Partei für Arbeit, Umwelt und Familie, Christen für Deutschland (AUF): Von Ehemaligen der PBC gegründet, reiht sie sich ein in den Kanon gegen Homosexualität. Prominente Unterstützerin der 400 Mitglieder umfassenden Partei ist Eva Herrman. Forderung: einen Bezug zu Gott in der europäischen Verfassung zu verankern.

Die Violetten: Die 2001 gegründete Partei setzt sich für eine spirituelle Politik ein und fühlt sich dem Wohl allen Seins verpflichtet. Kirche und Staat sehen sie getrennt. Themen: Abschaffung der Krankenversicherungspflicht und ein neuer Arbeitsbegriff, inklusive Grundeinkommen und individuelle Entfaltung.

DIE LINKEN

Die Linke: Die Partei fordert eine europäische Verfassung, die zu Abrüstung und zivilen Konfliktlösungen verpflichtet. Demokratie wie Menschenrechte sollen darin verankert, Faschismus und Homophobie geächtet werden. Motto: ein demokratisches Europa.

Deutsche Kommunistische Partei (DKP): Die 1968 gegründete Partei wird vom Verfassungsschutz beobachtet. Ihr Ziel: eine kommunistische und sozialistische Gesellschaftsordnung.

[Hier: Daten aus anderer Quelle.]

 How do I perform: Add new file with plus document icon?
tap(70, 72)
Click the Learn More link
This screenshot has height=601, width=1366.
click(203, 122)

Partei für Soziale Gleichheit, Sektion der Vierten Internationale (PSG): In der Tradition Leo Trotzkis sieht sie sich als deutsche Sektion eines Internationalen Parteienbundes. Sie wollen die Vereinigung der Arbeiter aller Länder.

DIE EUROPÄER

Europa – Demokratie – Esperanto (EDE): Eine neue Sprache muss her, die alle Europäer sprechen: Esperanto. So die Forderung der politischen Vereinigung. Sie wollen die europäische Identität und Demokratie stärken.

Newropeans: Die politische Vereinigung setzt sich für ein transparentes Europa ein. Weniger Bürokratie, mehr Bürgernähe. Sie tritt nur zu EU-Wahlen an.